Opinions of examining medical practitioners
28. The report of an examining medical practitioner will often be the best medical evidence available to the tribunal. The value of these reports lies in the fact that the evidence is transparent. By that, I mean that the report sets out the doctor’s conclusions on function and opinions on disablement together with the evidence on which they are based. That makes it possible for the tribunal to assess those conclusions and opinions. This is in contrast to what I call opaque evidence. This is evidence that merely states a conclusion or opinion without giving the reasons for it. This prevents a tribunal from making an assessment of the internal cogency of the evidence.
29. We know from the decision of Mr Commissioner Williams in CDLA/0611/2003, paragraph 13 that examining medical practitioners are trained to take account of pain. Unfortunately, their reports are not always transparent on pain. Some reports expressly refer to pain, as both did in this case. Other reports do not refer to pain, but show that pain must have been considered. For example, an examining medical practitioner may find nothing abnormal on examination and conclude that the claimant has full limb function, but give the opinion that the claimant’s mobility is limited. That opinion can only be accounted for by the pain that the claimant referred to in the statement to the doctor. Yet other reports make no mention of pain and leave unclear whether the doctor accepts that the claimant experiences pain as alleged.
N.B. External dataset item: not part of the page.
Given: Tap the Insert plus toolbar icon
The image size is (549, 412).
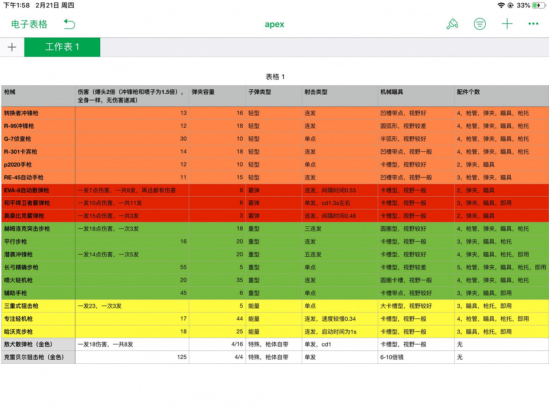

30. In this case, both examining medical practitioners took account of pain, but came to different opinions on its effects. One approach to their evidence would be that, on either report, the claimant was not entitled to a disability living allowance. A better analysis takes account of the evidence as a whole, including the claimant’s evidence of her pain. On this basis, both doctors supported her in taking account of pain to some extent. Neither may have come to opinions that supported an award of disability living allowance. But given their divergent opinions and the difficulties of assessing pain, the tribunal had to investigate and form its own opinion.
Oral hearings and paper hearings
31. The advice I have given on the assessment of the effects of pain relates to oral hearings at which the claimant is present. If the claimant is not present at the hearing, for example because it is a paper hearing, the tribunal obviously cannot question the claimant. It must, though, consider whether it is appropriate to adjourn to allow the claimant to attend. If it is not, the tribunal can only do the best that it can on the evidence before it.
32. I allow the appeal. A further enquiry into the facts of the case is needed. The appeal tribunal is appropriately constituted to undertake that enquiry and to assess the evidence obtained. I have, therefore, directed a rehearing.